Monday, August 29, 2011

Doctor Who: whoooo!


Being an absolute Doctor Who fanboy means that I greet any official (and plenty of semi and non) addition with sheer joy, so I was pretty high on the hog Saturday evening when I sat down to watch the continuation of the Matt Smith's second season, "Let's Kill Hitler."

The title ended up being one of many red herrings in Stephen Mofffat's script. After newly introduced Amy/Rory "best friend" Mels makes that declaration (with a gun to the Doctor's head no less) they do just about everything but kill Hitler. Instead, the Nazi leader ends up locked in a cupboard by Rory a few minutes in, never to be seen again.

That's not the real plot. Instead, Mels is shot and then does the golden-sparkly regeneration thing - and turns into River Song. Or at least, into Alex Kingston. It seem whatever programming that was done to her between the time we last saw baby Melody and now kicks in, and River has it in for the Doctor.

And she succeeds. The Doctor is poisoned, given 30 minutes to find a solution and save his own life.

Oh yeah.

Like most of the modern run of Doctor Who, it's a sprint to the finish from here, as Amy and Rory chase River across Berlin and the Doctor desperately searches for a solution. Oh, and there are mini time-traveling agents of justice inhabiting a human-sized robot thing that are after River as well.

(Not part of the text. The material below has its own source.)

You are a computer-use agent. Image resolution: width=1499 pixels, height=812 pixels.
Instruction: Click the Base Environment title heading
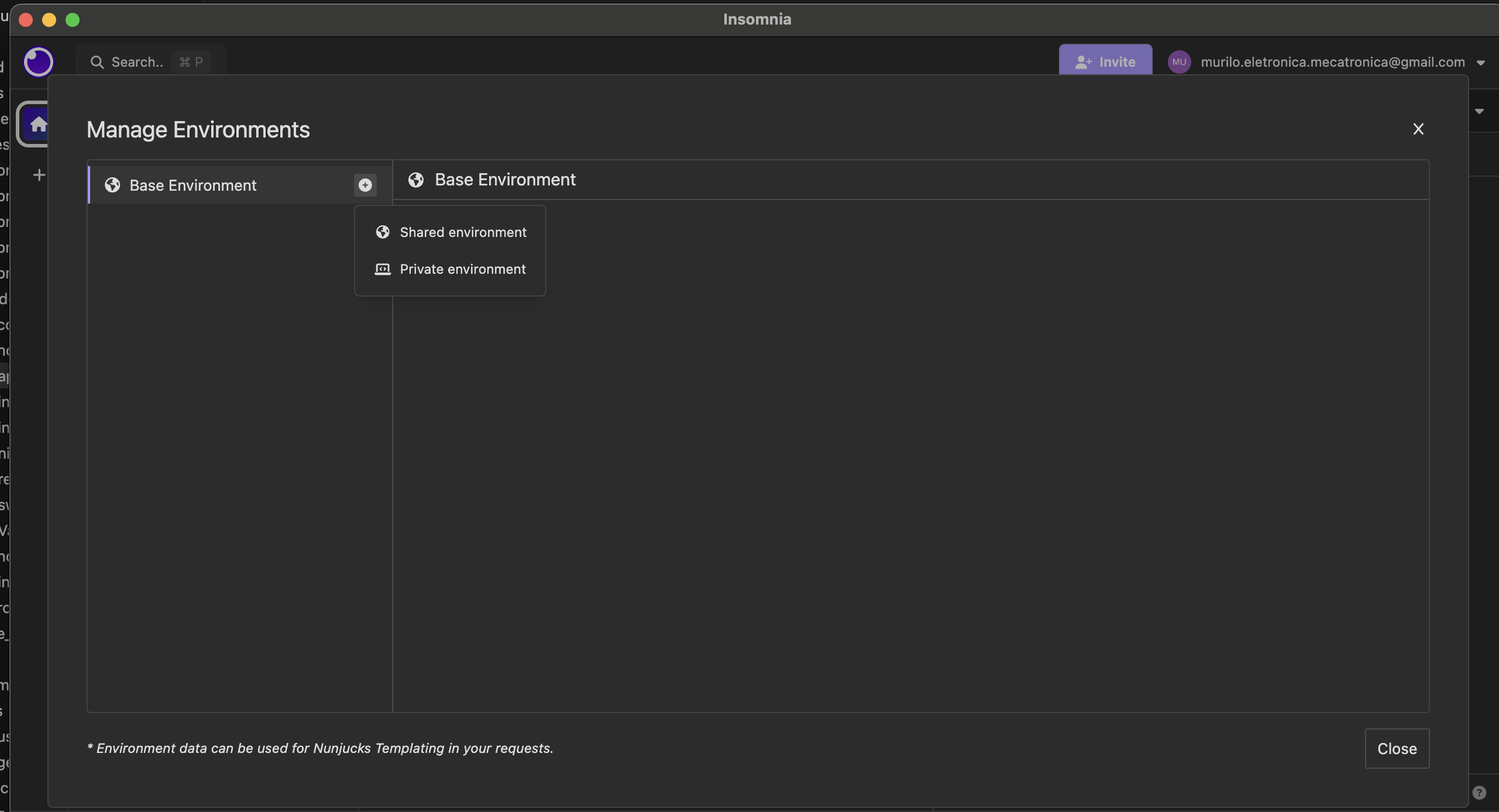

The script twists and turns in the way Moffat excels at, though I don't think we'll feel the final resolution of all of this until the season finale. There are lots of nice touches along the way, like polite-but-murderous robot antibodies in the otherwise absolutely daft robot thingy full of little people.

Matt Smith continues to do remarkable work as the Doctor (who, despite the efforts of his companions, learns the date of his death here). He's still a wild soul, but we're seeing more and more of the weight of 900-plus years of life, love and heartbreak in his performance. It's becoming clear that Smith may be the best pure actor to take on the role. Whether or not he becomes one of the best interpretations of the character (which has a lot of other factors built in beyond talent) is yet to be seen.